TEXT SECTION:
▬▬▬▬▬▬

Highway 24 remained along Ashby Avenue until the completion of the Grove–Shafter Freeway in the late 1960s. This new freeway, which originally ran from the Caldecott Tunnel to the MacArthur Freeway and 27th Street in downtown Oakland, was designated Route 24; Ashby was then re-designated Route 13. The Grove–Shafter Freeway was intended to extend further west to the Nimitz Freeway and a proposed Southern Crossing. To help secure additional federal Interstate Highway funding to complete the project, the segment of Highway 24 between the MacArthur and Nimitz Freeways was re-designated as Interstate 980. Exit numbers assigned at Highway 24 start at 2 instead of 1 or 0, treating both I-980 and Highway 24 as one continuous route.

Route 24 used to extend much further east. The section of Interstate 680 between the current terminus of SR 24 and State Route 242 was dual-signed I-680 and SR 24 until c. 1987; State Route 242 which runs primarily in Concord was signed as Route 24 until the same time. Older maps show routes for 24 which continue along State Route 4 from the current intersection of 242 to the Antioch Bridge, continuing along the river road to Sacramento, currently State Route 160, then continuing north to Woodland, Marysville, Oroville, along the North Fork of the Feather River to a junction with State Route 89 (this segment is currently State Route 70), where it continued dual-numbered with 89 through Quincy. Highway 24 split from 89 near Graeagle, and continued east through Portola east until its terminus at U.S. Route 395. Parts of the same route were also sometimes designated as State Route 84.

At least one published map from the 1960s incorrectly showed Route 24 extending eastward from Interstate 680 in Walnut Creek to Route 4 in Pittsburg that followed the Ygnacio Valley Road-Kirker Pass Road-Railroad Avenue corridor, presumably as a future extension that never materialized. A 1970 State Highway Map shows this corridor as a future Route 24 bypass.

▬▬▬▬▬▬

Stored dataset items
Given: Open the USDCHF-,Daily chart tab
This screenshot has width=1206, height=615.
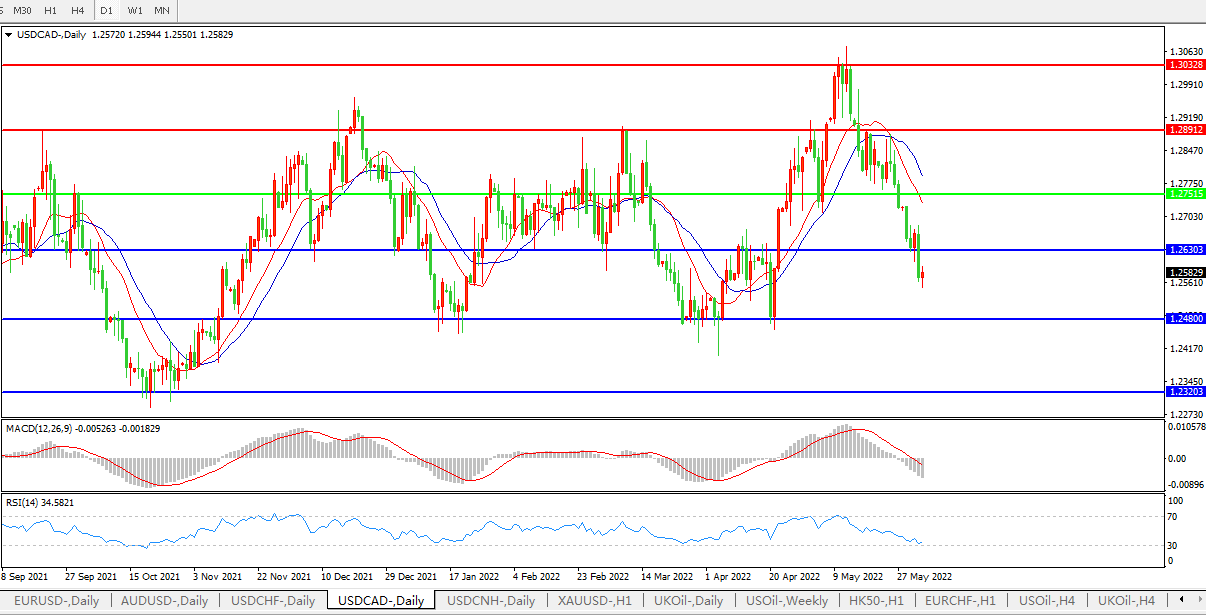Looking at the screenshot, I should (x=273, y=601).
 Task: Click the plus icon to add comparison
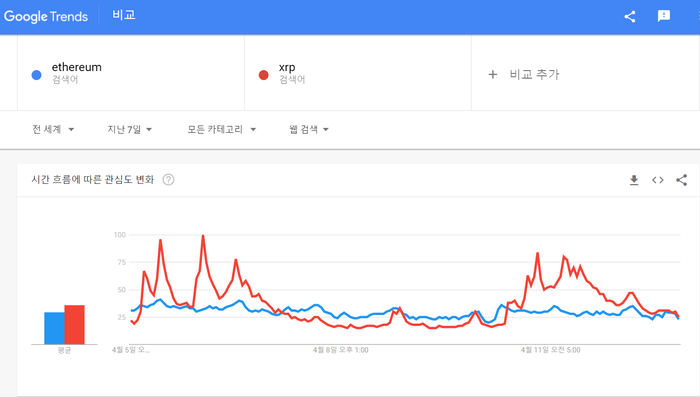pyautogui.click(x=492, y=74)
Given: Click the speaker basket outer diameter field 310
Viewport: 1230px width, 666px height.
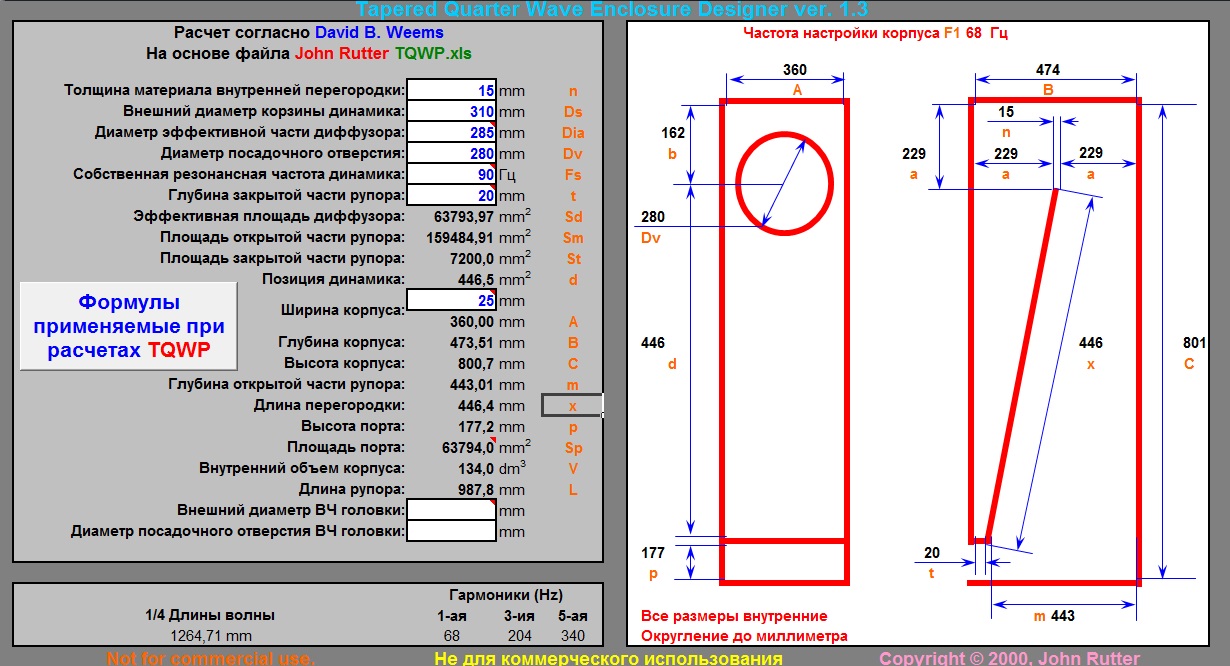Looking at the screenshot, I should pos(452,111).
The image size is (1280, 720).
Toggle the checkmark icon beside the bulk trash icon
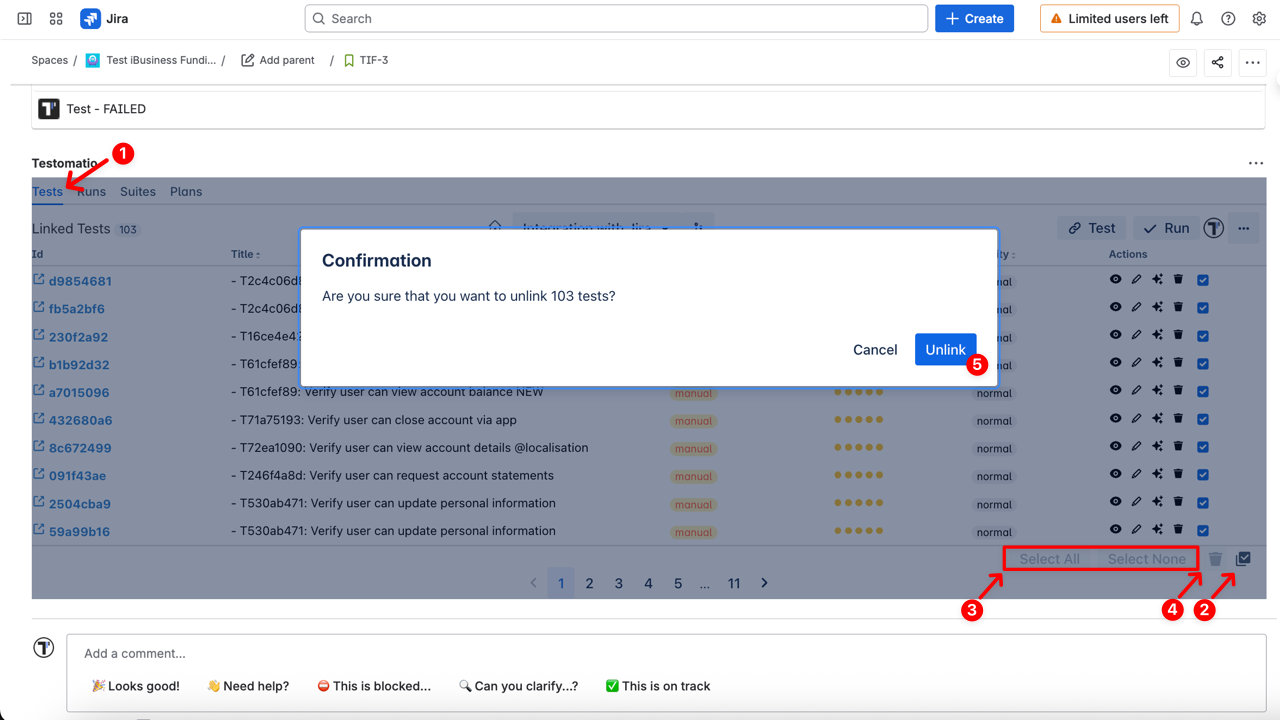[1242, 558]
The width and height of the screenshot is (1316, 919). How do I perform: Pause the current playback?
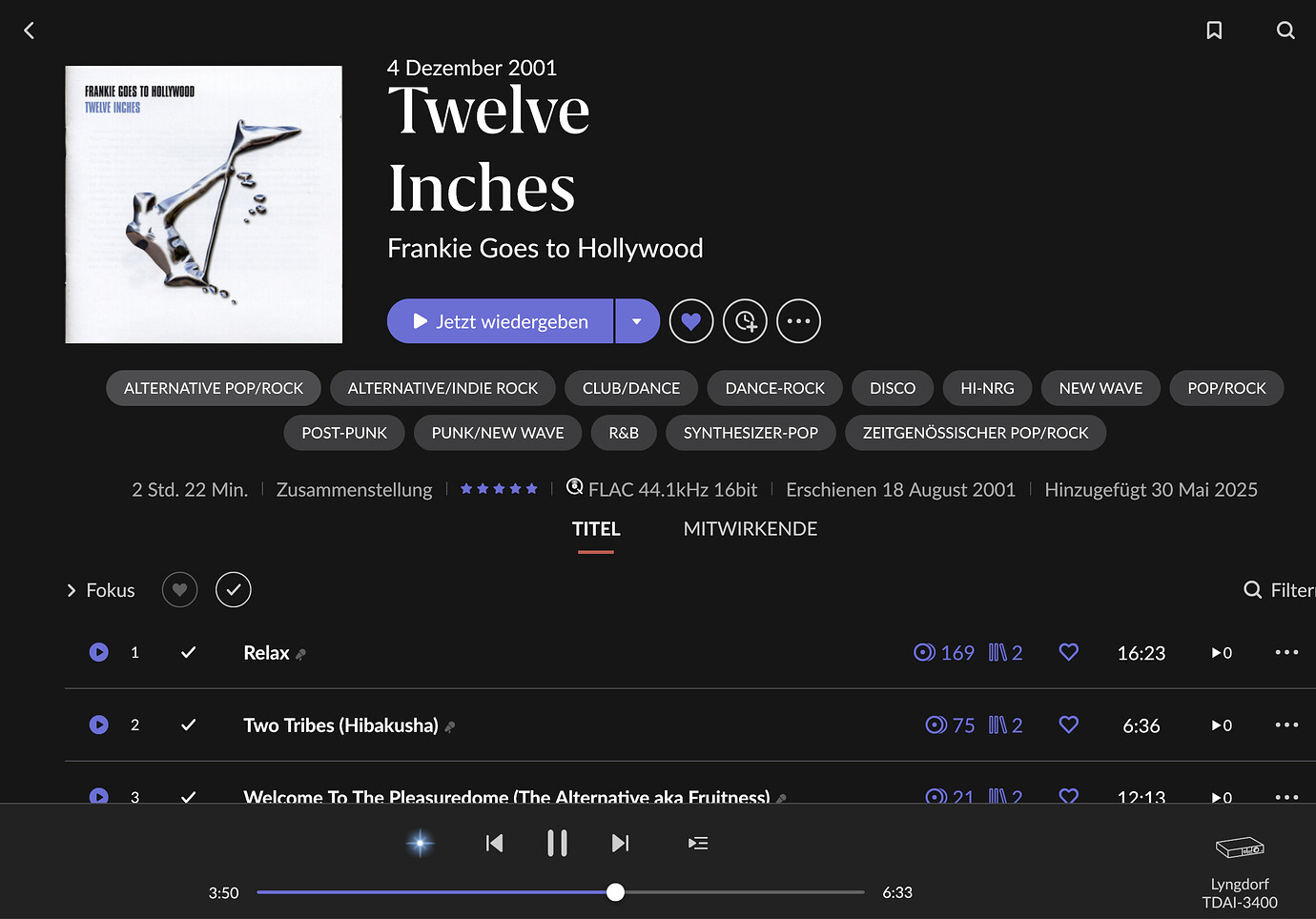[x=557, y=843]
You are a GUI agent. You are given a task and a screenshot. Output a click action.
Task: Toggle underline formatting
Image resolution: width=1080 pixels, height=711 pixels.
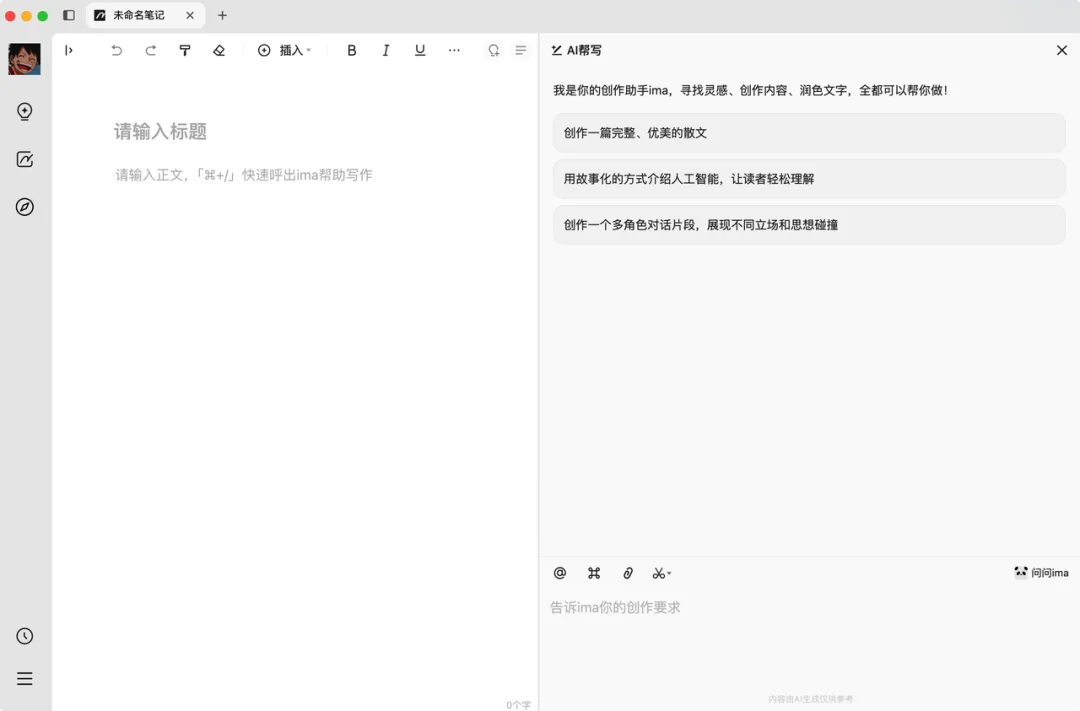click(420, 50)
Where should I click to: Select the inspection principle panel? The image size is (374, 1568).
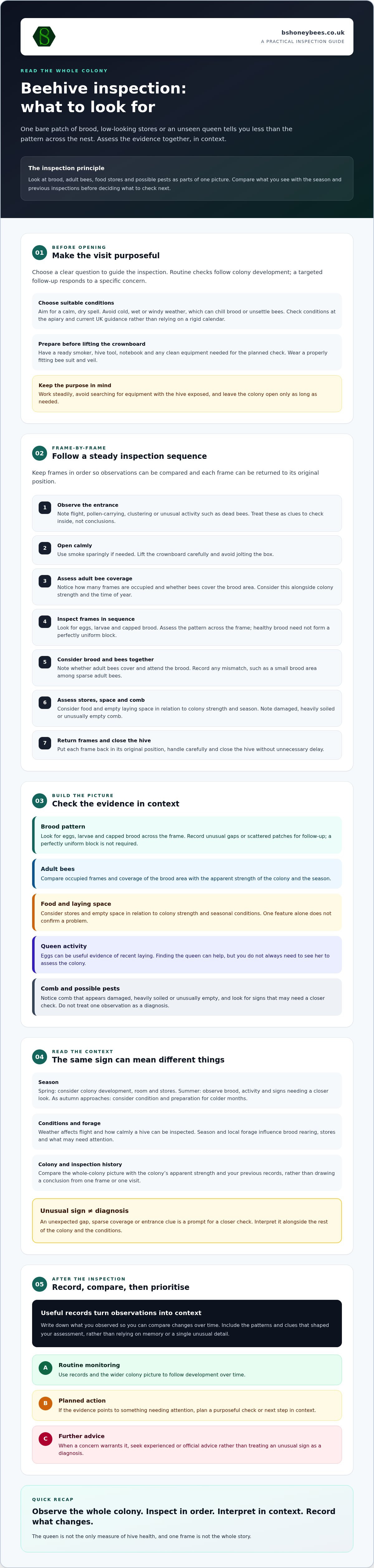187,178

▬▬▬▬▬▬

PROMPT A: Can you quote the Route 24 history passage word for word from "Highway 24 remained" to "one continuous route."?
PROMPT B:
Answer these from the Route 24 history passage:
(i) After the Grove–Shafter Freeway was designated Route 24, what route number did Ashby get?
(ii) Until about what year was the section of Interstate 680 between the current terminus of SR 24 and State Route 242 dual-signed?
(iii) At what route did Highway 24's eastern terminus lie?
PROMPT C: How would you render this sentence from the Route 24 history passage in Spanish: "A 1970 State Highway Map shows this corridor as a future Route 24 bypass."

TASK RESULT A:
Highway 24 remained along Ashby Avenue until the completion of the Grove–Shafter Freeway in the late 1960s. This new freeway, which originally ran from the Caldecott Tunnel to the MacArthur Freeway and 27th Street in downtown Oakland, was designated Route 24; Ashby was then re-designated Route 13. The Grove–Shafter Freeway was intended to extend further west to the Nimitz Freeway and a proposed Southern Crossing. To help secure additional federal Interstate Highway funding to complete the project, the segment of Highway 24 between the MacArthur and Nimitz Freeways was re-designated as Interstate 980. Exit numbers assigned at Highway 24 start at 2 instead of 1 or 0, treating both I-980 and Highway 24 as one continuous route.

TASK RESULT B:
(i) Route 13
(ii) c. 1987
(iii) U.S. Route 395

TASK RESULT C: Un mapa estatal de carreteras de 1970 muestra este corredor como un futuro desvío de la Ruta 24.